Stored data entries
══════════════════════════════

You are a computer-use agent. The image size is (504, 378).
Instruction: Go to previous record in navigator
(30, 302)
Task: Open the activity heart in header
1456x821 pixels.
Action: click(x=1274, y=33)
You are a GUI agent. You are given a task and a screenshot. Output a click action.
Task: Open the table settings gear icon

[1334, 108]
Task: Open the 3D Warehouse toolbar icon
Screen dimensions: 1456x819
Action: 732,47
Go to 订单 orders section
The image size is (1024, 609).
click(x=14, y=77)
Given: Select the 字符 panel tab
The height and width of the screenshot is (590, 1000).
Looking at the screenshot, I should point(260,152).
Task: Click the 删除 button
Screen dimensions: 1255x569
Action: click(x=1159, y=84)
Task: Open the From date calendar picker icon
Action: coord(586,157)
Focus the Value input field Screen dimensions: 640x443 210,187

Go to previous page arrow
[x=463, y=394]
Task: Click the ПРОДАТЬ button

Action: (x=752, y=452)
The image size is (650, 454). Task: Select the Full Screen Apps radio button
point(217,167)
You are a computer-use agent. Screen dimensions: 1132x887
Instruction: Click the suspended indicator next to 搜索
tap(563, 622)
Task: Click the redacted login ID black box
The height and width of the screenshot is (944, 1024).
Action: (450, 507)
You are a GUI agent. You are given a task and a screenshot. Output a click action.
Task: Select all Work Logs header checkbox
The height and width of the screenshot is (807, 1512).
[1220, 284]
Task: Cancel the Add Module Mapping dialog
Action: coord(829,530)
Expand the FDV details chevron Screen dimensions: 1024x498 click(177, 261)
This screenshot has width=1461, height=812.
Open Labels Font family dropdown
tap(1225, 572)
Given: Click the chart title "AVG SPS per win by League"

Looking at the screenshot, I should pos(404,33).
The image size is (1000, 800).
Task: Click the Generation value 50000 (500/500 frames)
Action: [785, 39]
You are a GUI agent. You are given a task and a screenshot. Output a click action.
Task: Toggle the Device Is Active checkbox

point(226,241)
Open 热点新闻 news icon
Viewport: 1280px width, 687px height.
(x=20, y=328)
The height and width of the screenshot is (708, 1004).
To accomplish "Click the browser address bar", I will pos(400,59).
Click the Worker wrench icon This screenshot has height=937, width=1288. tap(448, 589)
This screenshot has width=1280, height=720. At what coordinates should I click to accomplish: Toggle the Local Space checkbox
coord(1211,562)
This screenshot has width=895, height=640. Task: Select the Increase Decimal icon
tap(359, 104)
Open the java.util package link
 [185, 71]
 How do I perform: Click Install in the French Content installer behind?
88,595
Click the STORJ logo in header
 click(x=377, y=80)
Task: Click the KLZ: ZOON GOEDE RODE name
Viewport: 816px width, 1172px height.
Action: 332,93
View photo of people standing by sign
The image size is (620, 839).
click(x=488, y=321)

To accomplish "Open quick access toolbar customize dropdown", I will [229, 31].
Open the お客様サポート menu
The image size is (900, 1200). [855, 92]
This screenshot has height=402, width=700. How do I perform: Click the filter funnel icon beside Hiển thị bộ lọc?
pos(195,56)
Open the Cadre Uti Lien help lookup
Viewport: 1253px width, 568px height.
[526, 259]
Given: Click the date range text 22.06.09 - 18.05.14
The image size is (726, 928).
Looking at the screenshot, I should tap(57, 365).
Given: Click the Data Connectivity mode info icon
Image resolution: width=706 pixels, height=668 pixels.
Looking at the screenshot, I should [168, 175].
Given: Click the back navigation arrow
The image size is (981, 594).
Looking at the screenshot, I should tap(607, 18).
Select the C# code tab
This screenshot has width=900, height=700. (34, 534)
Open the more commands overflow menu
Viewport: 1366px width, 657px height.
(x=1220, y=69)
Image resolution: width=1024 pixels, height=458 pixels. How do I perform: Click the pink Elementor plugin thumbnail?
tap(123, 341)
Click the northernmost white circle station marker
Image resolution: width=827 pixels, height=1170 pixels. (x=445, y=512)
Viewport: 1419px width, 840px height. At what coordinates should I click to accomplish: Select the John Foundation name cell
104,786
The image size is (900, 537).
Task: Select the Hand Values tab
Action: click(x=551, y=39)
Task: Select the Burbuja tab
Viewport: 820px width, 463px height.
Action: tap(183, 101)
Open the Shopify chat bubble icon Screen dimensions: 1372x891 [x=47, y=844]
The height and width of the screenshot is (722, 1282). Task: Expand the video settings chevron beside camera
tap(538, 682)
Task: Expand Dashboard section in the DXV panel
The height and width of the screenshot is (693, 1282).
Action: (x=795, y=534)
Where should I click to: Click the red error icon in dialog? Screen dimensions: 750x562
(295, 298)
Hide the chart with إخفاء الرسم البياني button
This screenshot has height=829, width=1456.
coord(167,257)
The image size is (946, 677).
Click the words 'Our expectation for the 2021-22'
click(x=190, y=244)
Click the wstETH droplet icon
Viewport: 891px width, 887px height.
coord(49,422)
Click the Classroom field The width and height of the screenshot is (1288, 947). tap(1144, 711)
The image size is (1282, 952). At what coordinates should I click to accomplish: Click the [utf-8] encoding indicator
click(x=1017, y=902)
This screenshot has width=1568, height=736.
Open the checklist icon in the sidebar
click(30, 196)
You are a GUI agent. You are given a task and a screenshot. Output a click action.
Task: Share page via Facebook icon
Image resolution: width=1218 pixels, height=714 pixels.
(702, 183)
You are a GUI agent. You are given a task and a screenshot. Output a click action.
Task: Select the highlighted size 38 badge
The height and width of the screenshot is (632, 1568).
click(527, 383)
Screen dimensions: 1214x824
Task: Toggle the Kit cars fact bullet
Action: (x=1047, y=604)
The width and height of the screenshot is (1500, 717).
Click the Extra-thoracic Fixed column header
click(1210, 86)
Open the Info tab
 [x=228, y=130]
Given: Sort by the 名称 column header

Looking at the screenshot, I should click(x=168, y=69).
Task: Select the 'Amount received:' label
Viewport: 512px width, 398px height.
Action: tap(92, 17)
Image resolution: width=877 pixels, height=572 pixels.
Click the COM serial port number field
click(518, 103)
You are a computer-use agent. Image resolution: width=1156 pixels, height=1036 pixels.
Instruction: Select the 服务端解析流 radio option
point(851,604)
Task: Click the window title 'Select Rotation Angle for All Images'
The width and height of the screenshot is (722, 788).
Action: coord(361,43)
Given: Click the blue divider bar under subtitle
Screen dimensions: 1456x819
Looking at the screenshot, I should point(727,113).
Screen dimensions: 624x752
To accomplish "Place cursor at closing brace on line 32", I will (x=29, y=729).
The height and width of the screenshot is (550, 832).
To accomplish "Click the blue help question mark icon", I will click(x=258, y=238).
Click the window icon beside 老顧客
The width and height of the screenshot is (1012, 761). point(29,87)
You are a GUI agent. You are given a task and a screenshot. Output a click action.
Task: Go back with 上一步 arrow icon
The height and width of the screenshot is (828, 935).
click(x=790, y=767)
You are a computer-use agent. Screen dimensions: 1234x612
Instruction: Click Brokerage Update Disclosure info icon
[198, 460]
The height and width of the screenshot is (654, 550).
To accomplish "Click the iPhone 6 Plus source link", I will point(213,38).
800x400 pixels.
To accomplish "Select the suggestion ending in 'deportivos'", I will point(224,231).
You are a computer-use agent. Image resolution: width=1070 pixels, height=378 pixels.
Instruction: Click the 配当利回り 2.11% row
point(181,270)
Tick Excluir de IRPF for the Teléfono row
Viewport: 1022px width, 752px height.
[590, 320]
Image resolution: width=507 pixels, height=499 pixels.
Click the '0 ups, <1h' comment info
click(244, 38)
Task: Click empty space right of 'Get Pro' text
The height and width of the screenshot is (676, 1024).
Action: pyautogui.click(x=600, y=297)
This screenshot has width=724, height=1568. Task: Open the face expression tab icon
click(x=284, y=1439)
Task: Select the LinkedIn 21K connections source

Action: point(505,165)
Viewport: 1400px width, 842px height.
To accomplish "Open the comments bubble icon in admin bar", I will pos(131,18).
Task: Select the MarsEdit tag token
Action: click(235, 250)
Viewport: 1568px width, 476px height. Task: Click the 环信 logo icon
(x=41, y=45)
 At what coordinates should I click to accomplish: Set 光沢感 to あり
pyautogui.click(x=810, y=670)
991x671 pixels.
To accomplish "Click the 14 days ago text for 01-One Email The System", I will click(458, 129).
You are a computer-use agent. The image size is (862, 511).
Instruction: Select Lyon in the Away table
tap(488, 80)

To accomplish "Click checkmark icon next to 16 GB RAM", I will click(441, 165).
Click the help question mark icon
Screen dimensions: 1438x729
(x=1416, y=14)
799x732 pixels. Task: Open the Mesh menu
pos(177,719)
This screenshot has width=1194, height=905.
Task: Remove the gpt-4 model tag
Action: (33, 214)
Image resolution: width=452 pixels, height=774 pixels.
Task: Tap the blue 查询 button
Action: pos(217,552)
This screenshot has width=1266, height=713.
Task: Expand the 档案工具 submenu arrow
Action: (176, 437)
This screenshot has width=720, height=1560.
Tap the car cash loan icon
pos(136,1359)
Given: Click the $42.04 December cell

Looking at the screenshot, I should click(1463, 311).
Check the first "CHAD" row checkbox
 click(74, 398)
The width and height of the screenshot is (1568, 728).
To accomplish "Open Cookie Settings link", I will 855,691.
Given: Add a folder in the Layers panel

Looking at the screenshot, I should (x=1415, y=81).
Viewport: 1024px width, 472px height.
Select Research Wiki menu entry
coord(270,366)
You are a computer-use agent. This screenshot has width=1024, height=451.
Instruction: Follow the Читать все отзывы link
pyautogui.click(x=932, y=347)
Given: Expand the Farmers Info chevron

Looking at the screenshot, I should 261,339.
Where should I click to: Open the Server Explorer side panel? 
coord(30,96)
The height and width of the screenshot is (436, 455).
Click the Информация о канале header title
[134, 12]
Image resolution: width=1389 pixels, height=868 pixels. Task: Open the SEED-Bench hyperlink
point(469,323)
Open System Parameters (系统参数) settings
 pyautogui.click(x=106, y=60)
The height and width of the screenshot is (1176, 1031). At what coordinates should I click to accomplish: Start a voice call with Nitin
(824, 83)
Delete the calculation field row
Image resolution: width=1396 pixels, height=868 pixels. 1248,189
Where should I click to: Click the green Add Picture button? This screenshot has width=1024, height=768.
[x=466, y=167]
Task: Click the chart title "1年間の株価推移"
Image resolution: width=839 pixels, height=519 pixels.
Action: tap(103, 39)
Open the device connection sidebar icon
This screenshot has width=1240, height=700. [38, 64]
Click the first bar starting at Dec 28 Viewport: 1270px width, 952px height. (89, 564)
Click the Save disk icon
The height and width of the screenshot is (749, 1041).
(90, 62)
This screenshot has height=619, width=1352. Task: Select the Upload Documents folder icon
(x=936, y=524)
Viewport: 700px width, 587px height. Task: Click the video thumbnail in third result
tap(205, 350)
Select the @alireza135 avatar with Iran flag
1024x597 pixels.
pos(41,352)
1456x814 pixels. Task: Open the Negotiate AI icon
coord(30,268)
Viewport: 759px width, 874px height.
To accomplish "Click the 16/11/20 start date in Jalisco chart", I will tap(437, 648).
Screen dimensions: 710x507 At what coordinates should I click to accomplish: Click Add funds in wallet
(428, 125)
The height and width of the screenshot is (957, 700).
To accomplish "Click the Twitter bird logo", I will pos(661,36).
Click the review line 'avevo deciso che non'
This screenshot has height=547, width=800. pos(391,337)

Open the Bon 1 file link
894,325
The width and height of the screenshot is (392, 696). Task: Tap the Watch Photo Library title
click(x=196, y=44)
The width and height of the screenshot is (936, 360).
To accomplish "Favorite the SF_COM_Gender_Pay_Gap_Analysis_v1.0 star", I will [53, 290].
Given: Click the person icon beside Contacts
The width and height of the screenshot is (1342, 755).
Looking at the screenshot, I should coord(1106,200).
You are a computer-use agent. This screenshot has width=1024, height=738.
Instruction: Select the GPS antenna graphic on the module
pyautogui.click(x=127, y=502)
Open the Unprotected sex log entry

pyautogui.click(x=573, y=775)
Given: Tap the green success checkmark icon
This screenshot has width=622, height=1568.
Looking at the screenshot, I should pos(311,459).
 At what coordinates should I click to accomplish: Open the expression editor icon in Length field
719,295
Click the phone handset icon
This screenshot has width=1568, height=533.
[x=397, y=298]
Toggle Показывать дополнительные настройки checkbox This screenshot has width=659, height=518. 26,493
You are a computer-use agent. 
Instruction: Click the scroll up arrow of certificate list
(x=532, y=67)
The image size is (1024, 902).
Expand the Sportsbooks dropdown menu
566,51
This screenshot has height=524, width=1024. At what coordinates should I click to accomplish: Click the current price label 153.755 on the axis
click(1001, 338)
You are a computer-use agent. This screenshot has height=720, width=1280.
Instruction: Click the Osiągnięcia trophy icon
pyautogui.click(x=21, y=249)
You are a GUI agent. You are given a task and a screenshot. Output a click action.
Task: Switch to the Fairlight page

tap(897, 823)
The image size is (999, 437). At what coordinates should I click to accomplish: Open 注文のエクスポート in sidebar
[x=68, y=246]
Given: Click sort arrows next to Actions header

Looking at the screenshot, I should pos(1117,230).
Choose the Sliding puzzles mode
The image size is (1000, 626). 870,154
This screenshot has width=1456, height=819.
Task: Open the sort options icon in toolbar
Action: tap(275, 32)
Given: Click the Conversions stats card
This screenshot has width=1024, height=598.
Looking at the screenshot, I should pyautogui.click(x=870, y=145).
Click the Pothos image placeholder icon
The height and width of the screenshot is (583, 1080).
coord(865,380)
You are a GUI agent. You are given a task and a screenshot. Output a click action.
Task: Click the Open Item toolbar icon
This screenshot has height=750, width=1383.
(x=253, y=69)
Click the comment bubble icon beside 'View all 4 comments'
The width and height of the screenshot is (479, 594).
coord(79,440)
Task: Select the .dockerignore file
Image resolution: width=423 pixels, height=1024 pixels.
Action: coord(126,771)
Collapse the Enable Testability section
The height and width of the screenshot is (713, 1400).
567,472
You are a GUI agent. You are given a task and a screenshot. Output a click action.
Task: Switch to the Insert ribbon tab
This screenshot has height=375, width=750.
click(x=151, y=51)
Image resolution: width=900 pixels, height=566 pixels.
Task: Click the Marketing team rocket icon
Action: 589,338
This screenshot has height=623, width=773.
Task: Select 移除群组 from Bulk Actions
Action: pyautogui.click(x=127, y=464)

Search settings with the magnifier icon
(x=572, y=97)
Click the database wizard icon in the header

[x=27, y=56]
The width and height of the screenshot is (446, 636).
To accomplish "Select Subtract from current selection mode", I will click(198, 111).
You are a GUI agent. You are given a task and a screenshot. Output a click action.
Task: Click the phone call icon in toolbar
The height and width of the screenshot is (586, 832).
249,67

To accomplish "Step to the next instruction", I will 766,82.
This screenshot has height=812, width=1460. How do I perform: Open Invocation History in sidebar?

══════════════════════════════

In how many lines of the data does the string "section" appear? Only the number should be given.

▸ Response area: 3